──────── DATA PROVIDED ────────

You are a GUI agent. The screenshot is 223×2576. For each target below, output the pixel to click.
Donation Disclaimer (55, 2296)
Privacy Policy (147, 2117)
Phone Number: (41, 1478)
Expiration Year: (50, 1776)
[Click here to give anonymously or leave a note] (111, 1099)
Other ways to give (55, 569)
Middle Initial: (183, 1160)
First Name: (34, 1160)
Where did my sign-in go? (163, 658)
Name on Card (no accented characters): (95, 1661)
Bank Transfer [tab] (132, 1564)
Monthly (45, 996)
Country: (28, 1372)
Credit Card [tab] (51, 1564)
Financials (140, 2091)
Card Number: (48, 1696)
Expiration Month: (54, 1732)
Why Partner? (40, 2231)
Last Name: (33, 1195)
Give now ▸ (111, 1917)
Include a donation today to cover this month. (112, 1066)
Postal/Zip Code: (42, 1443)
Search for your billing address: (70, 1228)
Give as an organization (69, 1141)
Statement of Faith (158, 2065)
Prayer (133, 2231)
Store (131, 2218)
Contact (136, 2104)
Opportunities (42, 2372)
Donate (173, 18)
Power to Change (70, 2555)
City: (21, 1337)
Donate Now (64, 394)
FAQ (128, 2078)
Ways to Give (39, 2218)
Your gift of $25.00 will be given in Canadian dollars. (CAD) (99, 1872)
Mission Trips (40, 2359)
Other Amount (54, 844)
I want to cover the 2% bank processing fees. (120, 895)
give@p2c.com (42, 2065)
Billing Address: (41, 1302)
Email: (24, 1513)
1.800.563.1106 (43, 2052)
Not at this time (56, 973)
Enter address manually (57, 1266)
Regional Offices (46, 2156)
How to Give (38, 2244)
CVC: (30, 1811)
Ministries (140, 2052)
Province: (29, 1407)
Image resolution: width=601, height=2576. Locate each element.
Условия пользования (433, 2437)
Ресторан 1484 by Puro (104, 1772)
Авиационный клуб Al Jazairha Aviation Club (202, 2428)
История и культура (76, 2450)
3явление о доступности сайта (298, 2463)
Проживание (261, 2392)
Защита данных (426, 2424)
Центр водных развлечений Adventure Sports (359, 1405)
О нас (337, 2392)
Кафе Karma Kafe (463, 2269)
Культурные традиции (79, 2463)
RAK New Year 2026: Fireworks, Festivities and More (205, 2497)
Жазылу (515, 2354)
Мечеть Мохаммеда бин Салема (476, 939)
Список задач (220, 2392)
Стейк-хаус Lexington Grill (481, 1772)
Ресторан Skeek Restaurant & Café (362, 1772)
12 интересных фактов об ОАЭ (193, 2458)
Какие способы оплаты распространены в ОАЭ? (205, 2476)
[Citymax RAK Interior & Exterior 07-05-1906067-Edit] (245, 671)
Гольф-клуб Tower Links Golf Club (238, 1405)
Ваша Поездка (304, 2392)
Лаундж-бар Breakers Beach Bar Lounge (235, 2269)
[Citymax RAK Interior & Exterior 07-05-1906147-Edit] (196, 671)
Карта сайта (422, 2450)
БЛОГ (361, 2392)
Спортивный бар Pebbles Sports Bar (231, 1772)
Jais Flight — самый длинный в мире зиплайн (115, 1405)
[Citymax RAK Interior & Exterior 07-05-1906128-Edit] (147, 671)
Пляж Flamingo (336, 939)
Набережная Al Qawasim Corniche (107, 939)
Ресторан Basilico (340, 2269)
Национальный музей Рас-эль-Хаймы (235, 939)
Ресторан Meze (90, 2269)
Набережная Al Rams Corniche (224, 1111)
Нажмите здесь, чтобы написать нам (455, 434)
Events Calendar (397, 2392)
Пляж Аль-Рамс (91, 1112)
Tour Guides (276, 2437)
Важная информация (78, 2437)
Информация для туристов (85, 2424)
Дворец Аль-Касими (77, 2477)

────────

Using the entries above, give back exactly the line containing "Спортивный бар Pebbles Sports Bar (231, 1772)", the line containing "Нажмите здесь, чтобы написать нам (455, 434)", and every line between them, and nothing else.

Спортивный бар Pebbles Sports Bar (231, 1772)
Jais Flight — самый длинный в мире зиплайн (115, 1405)
[Citymax RAK Interior & Exterior 07-05-1906128-Edit] (147, 671)
Пляж Flamingo (336, 939)
Набережная Al Qawasim Corniche (107, 939)
Ресторан Basilico (340, 2269)
Национальный музей Рас-эль-Хаймы (235, 939)
Ресторан Meze (90, 2269)
Набережная Al Rams Corniche (224, 1111)
Нажмите здесь, чтобы написать нам (455, 434)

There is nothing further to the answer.